2.3. Label Distribution

In information detection, as a fine-grained label representation method, label distribution can capture the complex relationship between samples and labels more comprehensively compared with traditional one-hot encoding. Geng [24] first proposed Label Distribution Learning (LDL) to address the issue of label non-independence, which has been widely applied in sentiment analysis and text classification. Chen et al. [25] combined label distribution with non-negative matrix tri-factorization, proposing a semi-supervised cross-domain sentiment classification and emotion distribution learning framework, achieving label distribution transfer through stable associations between document and word clusters. Due to the complexity of public health events, traditional binary classification struggles to describe their multi-dimensional features. Label distribution provides a more detailed classification basis by quantifying the association between labels and samples.

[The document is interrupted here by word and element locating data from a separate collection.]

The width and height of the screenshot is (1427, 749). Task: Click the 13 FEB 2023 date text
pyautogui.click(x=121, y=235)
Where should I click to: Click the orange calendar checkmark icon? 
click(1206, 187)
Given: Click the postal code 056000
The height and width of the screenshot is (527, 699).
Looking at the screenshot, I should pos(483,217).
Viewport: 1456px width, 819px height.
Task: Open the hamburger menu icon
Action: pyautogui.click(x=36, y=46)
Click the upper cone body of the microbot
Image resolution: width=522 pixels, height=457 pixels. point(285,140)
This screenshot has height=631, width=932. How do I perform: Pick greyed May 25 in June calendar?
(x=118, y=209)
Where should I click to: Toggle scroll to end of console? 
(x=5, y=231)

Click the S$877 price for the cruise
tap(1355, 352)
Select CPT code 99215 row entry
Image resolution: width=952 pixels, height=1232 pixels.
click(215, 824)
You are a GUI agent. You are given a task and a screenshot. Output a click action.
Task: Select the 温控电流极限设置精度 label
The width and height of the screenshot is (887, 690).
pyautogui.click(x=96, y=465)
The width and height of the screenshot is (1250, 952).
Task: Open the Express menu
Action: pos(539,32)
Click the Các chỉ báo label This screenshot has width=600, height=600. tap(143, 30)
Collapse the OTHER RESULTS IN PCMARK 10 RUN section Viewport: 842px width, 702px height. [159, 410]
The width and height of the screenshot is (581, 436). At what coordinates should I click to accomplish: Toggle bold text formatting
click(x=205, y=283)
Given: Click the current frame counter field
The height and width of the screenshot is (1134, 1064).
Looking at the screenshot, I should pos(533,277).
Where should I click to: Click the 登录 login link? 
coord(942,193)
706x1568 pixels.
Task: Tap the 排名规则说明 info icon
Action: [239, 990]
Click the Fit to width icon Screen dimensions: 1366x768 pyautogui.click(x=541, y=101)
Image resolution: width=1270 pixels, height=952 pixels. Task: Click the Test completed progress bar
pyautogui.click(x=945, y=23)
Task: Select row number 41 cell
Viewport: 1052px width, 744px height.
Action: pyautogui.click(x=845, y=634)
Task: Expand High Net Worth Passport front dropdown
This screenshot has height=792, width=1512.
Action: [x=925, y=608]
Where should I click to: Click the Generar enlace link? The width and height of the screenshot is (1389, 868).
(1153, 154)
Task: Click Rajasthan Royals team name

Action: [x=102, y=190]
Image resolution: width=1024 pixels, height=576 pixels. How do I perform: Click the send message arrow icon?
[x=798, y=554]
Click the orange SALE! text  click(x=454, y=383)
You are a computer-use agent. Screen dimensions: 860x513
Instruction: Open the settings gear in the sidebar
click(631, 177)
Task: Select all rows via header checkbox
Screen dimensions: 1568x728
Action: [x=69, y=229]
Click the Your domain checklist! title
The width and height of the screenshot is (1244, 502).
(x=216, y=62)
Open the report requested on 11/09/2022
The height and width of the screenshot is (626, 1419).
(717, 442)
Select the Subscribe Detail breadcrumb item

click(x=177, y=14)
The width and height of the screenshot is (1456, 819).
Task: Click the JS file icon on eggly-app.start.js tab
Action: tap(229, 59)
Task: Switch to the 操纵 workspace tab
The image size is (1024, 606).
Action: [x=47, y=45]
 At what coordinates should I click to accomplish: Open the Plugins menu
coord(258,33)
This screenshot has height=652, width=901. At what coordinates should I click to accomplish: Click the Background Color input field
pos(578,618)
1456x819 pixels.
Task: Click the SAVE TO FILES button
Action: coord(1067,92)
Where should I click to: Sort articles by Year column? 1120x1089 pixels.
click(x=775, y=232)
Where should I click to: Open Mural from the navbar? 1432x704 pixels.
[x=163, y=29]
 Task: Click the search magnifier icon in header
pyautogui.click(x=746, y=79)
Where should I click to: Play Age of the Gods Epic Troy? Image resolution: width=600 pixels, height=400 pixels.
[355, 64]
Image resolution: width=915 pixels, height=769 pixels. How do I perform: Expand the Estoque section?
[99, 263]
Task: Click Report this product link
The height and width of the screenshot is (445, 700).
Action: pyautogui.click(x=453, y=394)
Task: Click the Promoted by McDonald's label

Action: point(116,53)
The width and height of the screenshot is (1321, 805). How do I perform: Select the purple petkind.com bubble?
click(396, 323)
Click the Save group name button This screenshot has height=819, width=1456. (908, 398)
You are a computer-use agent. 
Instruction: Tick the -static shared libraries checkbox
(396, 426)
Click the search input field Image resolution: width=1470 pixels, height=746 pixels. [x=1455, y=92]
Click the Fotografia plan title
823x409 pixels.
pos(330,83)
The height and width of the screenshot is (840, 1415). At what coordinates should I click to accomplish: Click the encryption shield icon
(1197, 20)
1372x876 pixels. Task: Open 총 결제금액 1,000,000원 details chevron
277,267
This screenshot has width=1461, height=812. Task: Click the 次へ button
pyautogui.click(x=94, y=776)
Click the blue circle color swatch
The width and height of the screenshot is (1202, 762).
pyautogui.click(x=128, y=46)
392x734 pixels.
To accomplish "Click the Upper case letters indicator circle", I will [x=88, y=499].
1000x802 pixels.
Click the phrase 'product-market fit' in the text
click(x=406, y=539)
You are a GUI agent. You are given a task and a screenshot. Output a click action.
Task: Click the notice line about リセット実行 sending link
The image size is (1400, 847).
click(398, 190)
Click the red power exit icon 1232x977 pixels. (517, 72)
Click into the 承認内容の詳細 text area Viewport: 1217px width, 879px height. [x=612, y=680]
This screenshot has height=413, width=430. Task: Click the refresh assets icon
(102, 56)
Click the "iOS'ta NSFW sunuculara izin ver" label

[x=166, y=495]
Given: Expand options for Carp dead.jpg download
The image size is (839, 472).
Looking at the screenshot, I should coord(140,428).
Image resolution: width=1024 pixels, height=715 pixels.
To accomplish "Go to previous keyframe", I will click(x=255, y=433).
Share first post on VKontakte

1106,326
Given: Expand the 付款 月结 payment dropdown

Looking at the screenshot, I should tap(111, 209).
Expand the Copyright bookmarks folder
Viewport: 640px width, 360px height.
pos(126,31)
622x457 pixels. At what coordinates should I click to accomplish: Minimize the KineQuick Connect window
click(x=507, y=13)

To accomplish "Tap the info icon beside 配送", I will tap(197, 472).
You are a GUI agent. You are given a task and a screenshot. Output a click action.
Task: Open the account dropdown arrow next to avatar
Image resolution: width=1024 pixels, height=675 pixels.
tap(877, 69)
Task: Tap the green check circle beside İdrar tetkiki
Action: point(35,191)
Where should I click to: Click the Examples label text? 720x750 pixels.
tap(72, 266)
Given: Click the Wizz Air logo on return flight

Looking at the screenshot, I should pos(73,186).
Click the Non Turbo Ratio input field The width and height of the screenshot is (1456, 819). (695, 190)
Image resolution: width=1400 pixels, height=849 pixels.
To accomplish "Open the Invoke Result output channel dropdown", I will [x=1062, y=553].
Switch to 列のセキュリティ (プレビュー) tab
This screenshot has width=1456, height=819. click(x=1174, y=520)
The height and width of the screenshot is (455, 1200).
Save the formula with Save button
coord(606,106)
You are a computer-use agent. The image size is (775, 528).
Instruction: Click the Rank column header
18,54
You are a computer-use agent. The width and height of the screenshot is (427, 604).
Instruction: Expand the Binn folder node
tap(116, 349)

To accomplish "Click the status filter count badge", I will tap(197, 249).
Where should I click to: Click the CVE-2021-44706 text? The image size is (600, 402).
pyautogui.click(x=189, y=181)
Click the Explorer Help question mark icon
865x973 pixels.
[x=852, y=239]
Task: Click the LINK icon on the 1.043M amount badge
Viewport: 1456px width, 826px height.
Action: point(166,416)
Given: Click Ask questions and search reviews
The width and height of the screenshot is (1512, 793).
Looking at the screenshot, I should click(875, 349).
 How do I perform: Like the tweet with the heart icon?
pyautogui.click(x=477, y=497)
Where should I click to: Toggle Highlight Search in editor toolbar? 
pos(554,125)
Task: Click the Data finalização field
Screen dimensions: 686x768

Despite the potential of domain adaptation methods in addressing cross-domain tasks, there remains a significant lack of research focused on detecting new information related to public health events, indicating a need for deeper exploration. In stark contrast to existing work, this paper centers on the critical challenge of information detection for new public health events. To address this, we innovatively propose a label-confused domain adversarial network, which evaluates the importance of samples to the target domain based on a label-confused distribution and employs a weighting mechanism to calculate the importance weight of each social media post. This design aims to effectively alleviate the negative transfer problem, thereby enhancing the model′s key ability to identify genuinely effective public health information amidst noisy information streams. A comparison between the proposed model and the most relevant studies is provided in

Table 1. Comparison between LCDAN and the most relevant approaches.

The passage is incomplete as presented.